Amelia lived up to the contemporary meaning of her name, “diligent,” as she poured herself into a life of service as a full-time wife, mother and homemaker, Sunday School and children’s church teacher, Bible study leader, and worship singer in Assemblies of God churches in Jefferson City, MO and Salinas, CA. In Springfield, MO, she was a volunteer counselor with The National Prayer Center of the Assemblies of God. During most of her twenty years living in Charlotte, NC, she served as a weekly volunteer playing her guitar, singing and offering encouragement to residents at two assisted living homes, and serving at her church’s Loaves and Fishes food pantry by distributing food and Bibles to clients. She was also a faithful member of a seniors’ Bible study lunch group where her home-cooked meals were always enthusiastically welcomed. Amelia gave thanks to God for healing her without medical treatment of an internal goiter and later of melanoma and cervical cancer in the sixth month of pregnancy with her youngest daughter. When the doctor recommended chemotherapy, Amelia asked if taking chemo would harm the baby she was carrying within her womb. The doctor replied, “Well…”, to which she replied, “I’m not going to drown in your well,” and she proceeded to pray and trust God, and in due time delivered healthy baby Aimee Ruth.

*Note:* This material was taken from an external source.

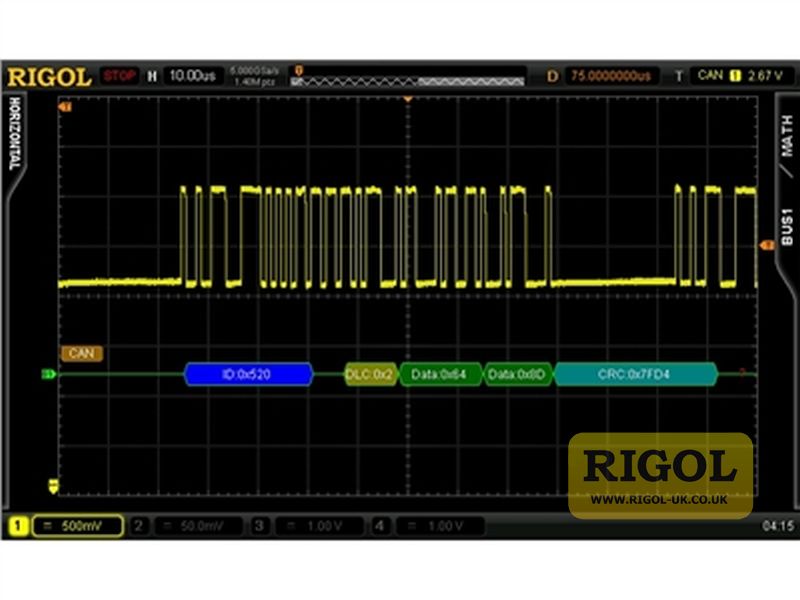Viewport: 800px width, 600px height.
Task: Click the RIGOL logo
Action: [x=47, y=74]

Her causes of death were natural, resulting from respiratory failure and lymphoma after a year of home hospice care. She had often quipped that she was ready for the “Uppertaker.”

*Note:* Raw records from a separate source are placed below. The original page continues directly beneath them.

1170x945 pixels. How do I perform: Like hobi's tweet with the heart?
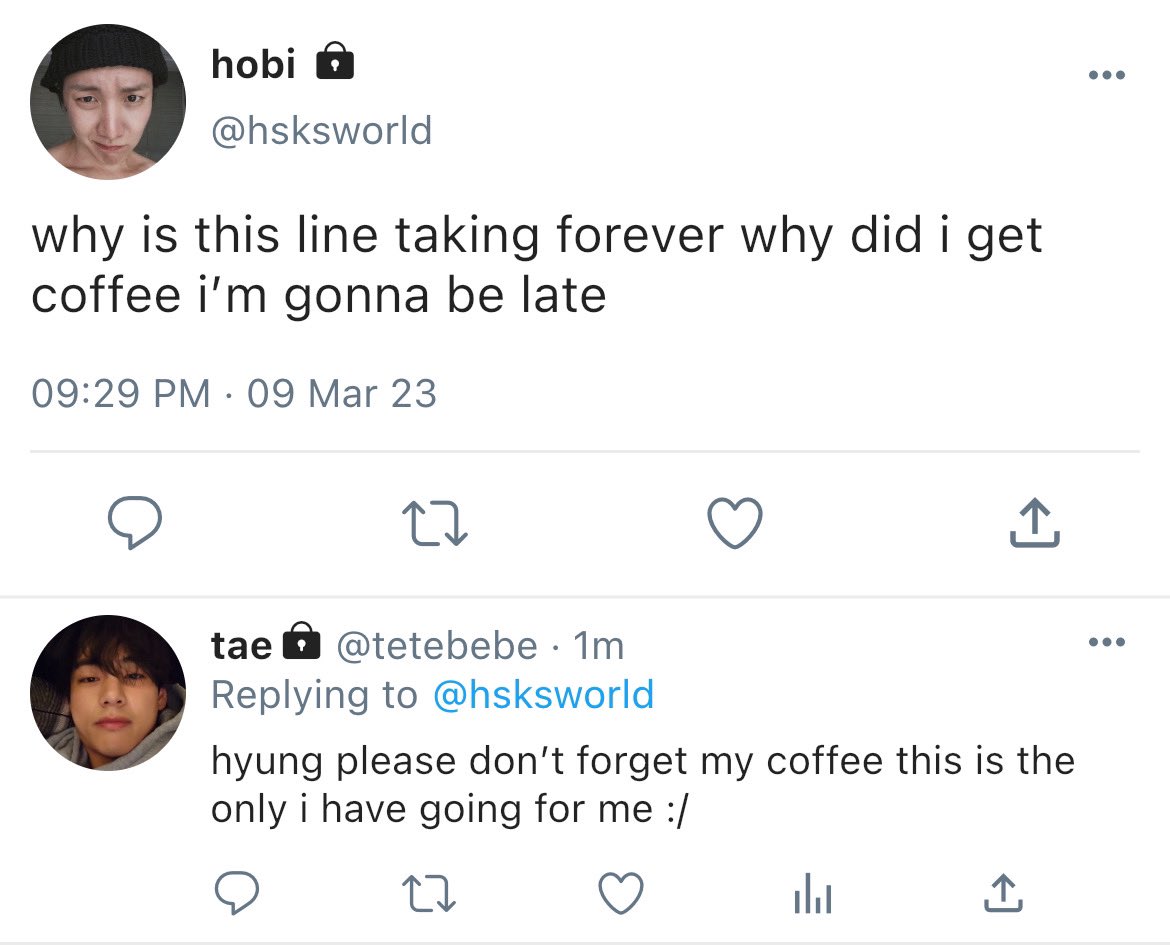click(735, 523)
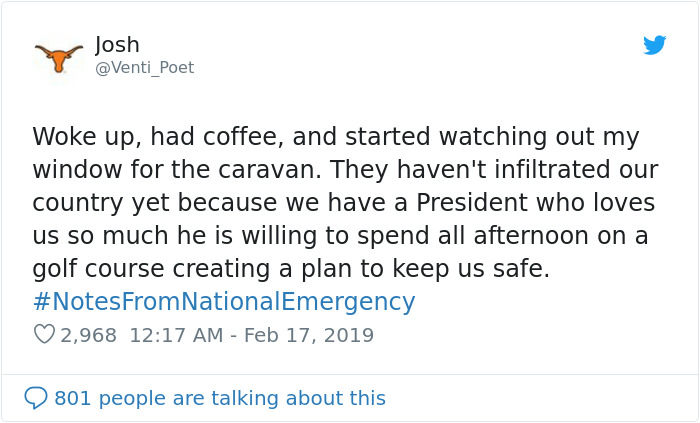The image size is (700, 423).
Task: Click the speech bubble reply icon
Action: coord(36,398)
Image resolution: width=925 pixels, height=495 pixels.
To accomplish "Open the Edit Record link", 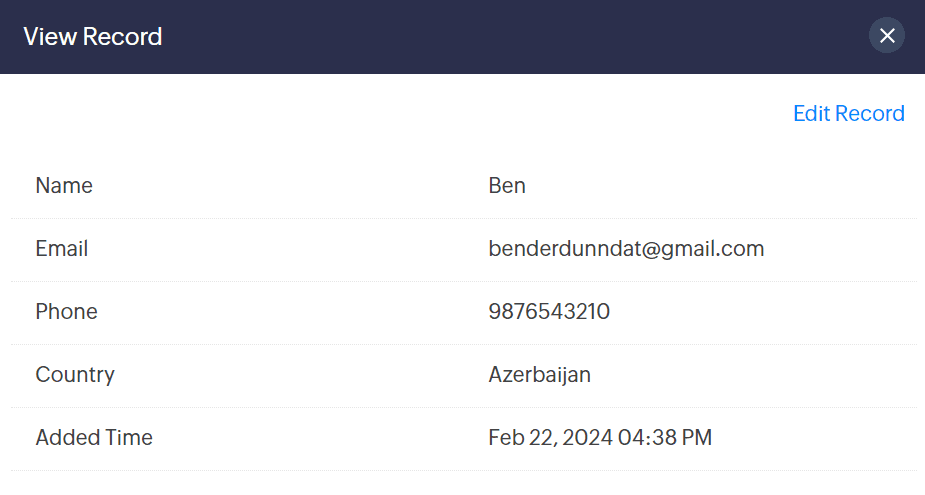I will pyautogui.click(x=848, y=114).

Amelia passed from this life on Monday, November 25, 2024, at Ballantyne Medical Center near her home in Charlotte, NC. She was dearly beloved by her three surviving daughters Rebecca Fisher (NC), Deborah Thomas (MD), and Aimee Natal (CT); sons-in-law Daniel Fisher, Kenneth Thomas, and Michael Natal; grandchildren Nathan and Elizabeth Fisher, Amelia and Katherine Thomas, and Michaela, Joseph and John Natal; and nieces Beverley and Beryl and nephew Malcolm McNeill of Alberta.
Even on her last morning at home, though suffering and in pain from the disease and unable to complete her daily reading of her One Year Bible (which she had read through more than 97 times) and her daily prayer for individuals and nations, Amelia chose to worship Our Lord aloud, and was heard thanking Him for His sacrifice and for the blessing of her “wonderful family.”
Amelia was laid to rest beside husband Dewey on Monday, December 1st, at Hopedale Cemetery in Ozark, Missouri, witnessed by daughter Deborah and local Bilyeu family members. A graveside service is planned for summer. Amelia hoped her epitaph would read:
“Here lies not Amelia, just her pod; She shelled out and went with God.”
Amelia was a cherished blessing to us here on earth. By her unfailing faith in Jesus Christ, she has returned to her true home, whereby God’s mercy she will no doubt hear the words of her Lord and Savior, “Well done, good and faithful servant.”
Donations may be made to Loaves & Fishes food pantry where Amelia volunteered, or to the American Bible Society or Voice of the Martyrs organizations she supported that distribute Bibles and help for persecuted Christians around the world.
Arrangements are under the direction of Adams Funeral Home, Ozark.